O segundo episódio é de certa forma um pouco mais ousado em alguns aspectos, tanto formais quanto comportamentais. Já começa com uma discussão do casal vivido por Carolina Ferraz e Dalton Vigh. Não há um prólogo por assim dizer para apresentar a situação. De qualquer maneira, não é preciso ser nenhum gênio para entender que trata-se de uma relação um pouco fragilizada. É o episódio mais rodrigueano dos quatro. O título do episódio é "Meu único defeito foi nunca saber te amar" e a direção é de Roberto Talma e Tande Bressane. O episódio foi inspirado na letra de "Mil Perdões" e conta com uma participação discreta de Tiê, cantando sentada num sofá, numa festinha chique, como se a bossa nova estivesse de volta.

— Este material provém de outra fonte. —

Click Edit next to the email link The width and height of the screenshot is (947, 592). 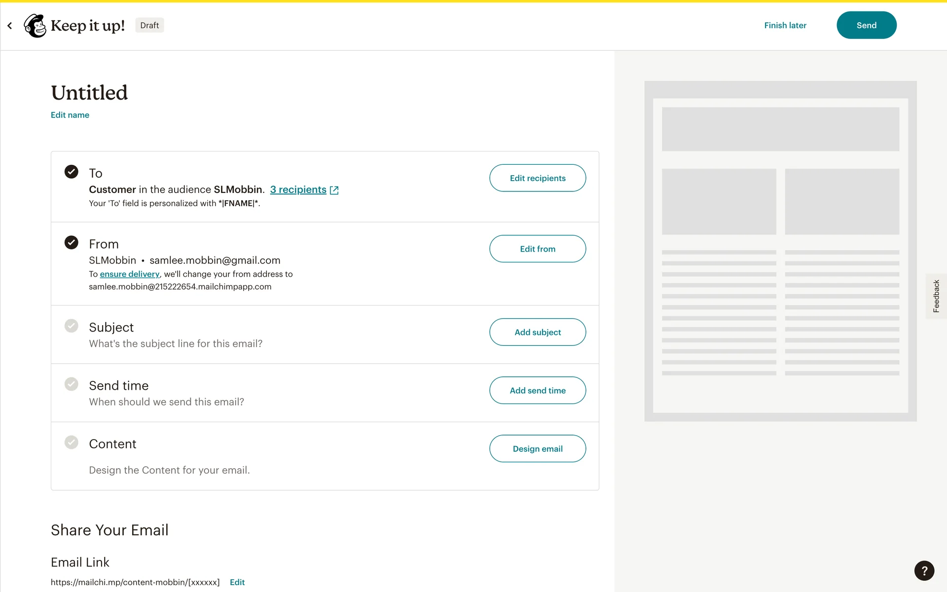coord(237,582)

E chegamos à dobradinha de episódios talentosamente dirigidos por Bruno Barreto. "Folhetim" e "Vitrines" são bem legais. O primeiro episódio acompanha a jornada de um homem cuja esposa está meio pirada e ele sai perambulando pelos bares e inferninhos da Rua Augusta. Em meio a clubes de striptease barra-pesada, travestis e as presepadas do seu colega de trabalho, ele conhece uma mulher linda que o consola e o leva para a cama. E o cara ainda achava que não ia ter que pagar a conta no final. Se o primeiro é centrado nele, o segundo ("Vitrines") é centrado nela. Embora sejam duas faces da mesma moeda, o final do primeiro é mais impactante, principalmente ao ouvirmos "Folhetim", na clássica versão de Gal Costa.